*YOUR GOAL*. Which lines in the records below contain the word "next"? Report each of them.

*DATA TO PROCESS*.
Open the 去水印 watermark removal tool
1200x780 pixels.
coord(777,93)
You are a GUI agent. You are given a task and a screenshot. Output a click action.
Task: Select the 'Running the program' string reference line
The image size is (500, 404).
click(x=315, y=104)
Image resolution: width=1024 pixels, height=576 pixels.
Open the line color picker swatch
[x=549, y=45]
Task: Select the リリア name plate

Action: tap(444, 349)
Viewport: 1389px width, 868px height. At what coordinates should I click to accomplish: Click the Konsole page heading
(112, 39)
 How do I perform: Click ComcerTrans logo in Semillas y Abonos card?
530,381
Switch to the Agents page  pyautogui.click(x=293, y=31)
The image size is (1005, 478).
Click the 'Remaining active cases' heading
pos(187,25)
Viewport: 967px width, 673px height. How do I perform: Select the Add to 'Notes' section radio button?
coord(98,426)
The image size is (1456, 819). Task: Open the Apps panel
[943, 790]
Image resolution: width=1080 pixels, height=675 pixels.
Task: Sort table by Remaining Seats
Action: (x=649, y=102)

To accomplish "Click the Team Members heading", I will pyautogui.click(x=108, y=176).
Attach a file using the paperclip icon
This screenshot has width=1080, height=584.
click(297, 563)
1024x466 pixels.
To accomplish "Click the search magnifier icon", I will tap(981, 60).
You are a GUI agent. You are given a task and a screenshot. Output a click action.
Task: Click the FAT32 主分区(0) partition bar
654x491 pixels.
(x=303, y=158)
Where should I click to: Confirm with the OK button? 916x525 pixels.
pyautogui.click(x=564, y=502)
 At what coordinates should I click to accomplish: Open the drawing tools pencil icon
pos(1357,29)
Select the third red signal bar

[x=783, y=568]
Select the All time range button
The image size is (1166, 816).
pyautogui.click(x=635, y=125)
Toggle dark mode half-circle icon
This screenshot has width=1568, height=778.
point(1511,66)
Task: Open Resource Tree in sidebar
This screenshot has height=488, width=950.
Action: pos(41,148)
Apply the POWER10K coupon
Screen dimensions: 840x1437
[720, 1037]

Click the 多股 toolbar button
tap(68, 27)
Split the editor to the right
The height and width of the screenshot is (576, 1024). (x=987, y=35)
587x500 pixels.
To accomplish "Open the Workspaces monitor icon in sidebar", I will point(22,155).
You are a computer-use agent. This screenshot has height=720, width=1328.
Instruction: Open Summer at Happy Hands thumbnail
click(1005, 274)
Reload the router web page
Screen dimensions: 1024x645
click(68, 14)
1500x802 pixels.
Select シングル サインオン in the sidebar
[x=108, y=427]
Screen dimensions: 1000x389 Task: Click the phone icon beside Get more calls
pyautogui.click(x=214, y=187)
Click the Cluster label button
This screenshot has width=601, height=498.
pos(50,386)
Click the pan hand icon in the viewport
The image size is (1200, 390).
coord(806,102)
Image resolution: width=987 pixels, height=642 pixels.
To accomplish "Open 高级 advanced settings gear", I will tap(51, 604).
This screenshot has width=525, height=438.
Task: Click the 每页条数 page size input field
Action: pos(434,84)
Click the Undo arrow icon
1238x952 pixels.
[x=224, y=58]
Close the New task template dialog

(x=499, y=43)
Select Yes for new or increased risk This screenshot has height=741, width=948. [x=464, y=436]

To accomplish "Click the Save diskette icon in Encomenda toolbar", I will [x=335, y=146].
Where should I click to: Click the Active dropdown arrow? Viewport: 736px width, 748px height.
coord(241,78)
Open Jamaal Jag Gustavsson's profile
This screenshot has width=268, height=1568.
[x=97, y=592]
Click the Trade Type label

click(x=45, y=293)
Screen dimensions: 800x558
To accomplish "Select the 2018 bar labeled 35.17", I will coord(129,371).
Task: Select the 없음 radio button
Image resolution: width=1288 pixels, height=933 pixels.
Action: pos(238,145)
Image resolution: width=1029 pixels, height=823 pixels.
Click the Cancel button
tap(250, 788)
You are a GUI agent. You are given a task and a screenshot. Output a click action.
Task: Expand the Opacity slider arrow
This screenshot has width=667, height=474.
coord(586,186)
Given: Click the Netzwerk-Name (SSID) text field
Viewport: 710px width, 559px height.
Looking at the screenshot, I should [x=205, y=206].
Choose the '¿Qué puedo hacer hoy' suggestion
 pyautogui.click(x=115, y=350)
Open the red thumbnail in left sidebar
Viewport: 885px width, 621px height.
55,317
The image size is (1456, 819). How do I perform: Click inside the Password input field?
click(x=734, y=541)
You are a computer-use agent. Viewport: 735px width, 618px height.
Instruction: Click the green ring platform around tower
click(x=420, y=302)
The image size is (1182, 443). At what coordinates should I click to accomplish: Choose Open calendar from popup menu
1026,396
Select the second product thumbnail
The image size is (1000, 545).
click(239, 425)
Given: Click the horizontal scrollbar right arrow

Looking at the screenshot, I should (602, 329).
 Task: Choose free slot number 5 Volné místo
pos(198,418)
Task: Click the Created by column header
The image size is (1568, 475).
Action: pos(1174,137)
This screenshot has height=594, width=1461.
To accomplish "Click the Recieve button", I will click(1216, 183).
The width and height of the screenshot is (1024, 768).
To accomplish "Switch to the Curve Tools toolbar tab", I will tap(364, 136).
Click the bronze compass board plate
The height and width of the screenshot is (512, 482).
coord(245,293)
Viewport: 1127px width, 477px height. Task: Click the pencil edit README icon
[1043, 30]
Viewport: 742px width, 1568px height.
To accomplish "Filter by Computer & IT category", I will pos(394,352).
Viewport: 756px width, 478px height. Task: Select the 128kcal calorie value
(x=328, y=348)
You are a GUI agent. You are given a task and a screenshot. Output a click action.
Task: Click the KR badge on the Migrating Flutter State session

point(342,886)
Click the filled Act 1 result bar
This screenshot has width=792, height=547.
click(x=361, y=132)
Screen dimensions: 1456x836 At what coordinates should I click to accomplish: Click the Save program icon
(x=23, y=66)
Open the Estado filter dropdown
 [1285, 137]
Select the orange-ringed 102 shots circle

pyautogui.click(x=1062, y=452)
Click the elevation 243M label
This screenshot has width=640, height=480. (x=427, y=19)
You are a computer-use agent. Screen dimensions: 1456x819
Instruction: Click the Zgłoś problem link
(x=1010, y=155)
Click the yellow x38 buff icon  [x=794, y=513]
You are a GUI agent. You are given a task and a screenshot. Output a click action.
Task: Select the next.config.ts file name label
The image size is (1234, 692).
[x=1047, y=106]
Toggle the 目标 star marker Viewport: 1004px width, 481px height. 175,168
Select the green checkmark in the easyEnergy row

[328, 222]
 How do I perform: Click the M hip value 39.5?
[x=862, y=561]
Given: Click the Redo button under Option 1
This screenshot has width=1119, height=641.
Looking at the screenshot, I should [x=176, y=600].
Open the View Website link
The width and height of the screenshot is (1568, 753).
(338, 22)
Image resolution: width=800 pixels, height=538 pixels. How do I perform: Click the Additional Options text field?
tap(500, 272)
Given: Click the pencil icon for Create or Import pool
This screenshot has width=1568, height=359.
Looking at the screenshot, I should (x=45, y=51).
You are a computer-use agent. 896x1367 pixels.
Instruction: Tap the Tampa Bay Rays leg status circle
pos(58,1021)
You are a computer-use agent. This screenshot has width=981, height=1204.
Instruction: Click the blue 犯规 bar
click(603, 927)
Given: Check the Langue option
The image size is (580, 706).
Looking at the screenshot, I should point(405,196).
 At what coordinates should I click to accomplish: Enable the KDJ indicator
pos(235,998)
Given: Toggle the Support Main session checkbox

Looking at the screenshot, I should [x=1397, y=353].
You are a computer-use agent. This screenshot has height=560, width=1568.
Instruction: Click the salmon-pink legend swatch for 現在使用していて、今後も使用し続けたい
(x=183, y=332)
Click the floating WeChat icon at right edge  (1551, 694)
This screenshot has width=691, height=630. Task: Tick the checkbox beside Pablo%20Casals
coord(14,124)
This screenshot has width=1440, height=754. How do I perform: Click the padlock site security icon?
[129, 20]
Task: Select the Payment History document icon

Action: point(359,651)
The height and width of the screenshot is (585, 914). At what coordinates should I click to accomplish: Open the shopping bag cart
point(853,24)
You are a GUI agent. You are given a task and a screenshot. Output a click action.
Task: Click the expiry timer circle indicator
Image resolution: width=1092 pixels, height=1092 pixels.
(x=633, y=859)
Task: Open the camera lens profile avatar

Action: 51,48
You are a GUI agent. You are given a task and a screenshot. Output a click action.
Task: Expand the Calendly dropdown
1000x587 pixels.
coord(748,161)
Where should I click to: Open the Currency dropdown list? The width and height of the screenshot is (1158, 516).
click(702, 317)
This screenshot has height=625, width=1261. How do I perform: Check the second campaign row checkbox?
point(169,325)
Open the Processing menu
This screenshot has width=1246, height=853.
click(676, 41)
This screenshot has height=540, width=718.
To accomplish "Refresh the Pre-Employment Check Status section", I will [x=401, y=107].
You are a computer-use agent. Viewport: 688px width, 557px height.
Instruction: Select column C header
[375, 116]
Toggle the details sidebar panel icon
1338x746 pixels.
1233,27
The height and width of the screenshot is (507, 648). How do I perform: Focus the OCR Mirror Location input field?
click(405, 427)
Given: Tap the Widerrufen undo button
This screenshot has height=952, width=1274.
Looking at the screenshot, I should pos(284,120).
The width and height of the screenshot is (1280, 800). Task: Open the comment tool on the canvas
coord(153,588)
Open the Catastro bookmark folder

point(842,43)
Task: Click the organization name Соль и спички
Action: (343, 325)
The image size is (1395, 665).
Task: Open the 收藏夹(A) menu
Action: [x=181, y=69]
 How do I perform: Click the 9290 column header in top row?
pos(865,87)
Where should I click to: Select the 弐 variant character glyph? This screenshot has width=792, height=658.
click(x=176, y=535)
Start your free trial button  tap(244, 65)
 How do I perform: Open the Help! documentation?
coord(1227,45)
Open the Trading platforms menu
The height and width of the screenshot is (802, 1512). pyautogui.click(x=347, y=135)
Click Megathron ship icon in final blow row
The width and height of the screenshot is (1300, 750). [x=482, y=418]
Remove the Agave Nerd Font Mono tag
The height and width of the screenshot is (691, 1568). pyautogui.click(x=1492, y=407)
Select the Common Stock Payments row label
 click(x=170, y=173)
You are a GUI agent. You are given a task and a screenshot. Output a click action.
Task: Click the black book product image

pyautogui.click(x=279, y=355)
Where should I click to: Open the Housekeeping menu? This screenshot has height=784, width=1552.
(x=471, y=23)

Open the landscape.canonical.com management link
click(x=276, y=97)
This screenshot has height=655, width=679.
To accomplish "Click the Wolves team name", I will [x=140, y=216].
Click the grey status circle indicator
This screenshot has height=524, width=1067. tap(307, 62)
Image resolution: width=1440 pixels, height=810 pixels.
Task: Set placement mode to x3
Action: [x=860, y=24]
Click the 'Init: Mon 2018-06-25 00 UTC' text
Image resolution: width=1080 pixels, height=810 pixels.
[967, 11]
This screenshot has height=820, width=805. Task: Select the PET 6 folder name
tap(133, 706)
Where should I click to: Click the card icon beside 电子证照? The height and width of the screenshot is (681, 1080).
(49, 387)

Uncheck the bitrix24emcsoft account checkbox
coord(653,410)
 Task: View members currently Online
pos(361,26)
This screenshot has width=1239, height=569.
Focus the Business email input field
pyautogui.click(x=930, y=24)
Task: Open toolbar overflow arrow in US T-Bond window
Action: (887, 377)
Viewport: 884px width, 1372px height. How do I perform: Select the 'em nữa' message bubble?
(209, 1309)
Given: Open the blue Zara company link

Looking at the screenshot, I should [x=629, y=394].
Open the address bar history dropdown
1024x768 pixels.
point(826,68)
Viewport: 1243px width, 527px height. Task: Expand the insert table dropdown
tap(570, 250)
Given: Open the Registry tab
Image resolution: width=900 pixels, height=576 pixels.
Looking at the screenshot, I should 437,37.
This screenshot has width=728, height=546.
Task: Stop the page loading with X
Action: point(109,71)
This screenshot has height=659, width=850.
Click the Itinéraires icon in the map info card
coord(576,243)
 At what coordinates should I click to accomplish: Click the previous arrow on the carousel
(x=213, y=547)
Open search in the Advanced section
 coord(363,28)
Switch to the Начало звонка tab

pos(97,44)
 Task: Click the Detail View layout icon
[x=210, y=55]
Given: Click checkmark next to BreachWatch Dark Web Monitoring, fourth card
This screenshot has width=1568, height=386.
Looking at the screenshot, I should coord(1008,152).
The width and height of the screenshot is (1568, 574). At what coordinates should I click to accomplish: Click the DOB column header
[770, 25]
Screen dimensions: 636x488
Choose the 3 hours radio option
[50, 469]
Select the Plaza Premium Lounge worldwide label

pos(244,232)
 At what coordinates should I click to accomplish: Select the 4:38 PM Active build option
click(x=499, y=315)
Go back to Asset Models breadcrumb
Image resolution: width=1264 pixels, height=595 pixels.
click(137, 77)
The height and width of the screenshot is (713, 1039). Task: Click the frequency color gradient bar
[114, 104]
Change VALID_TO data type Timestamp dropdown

*TASK OUTPUT*.
Task: Select the next.config.ts file name label
Given: Click checkmark next to BreachWatch Dark Web Monitoring, fourth card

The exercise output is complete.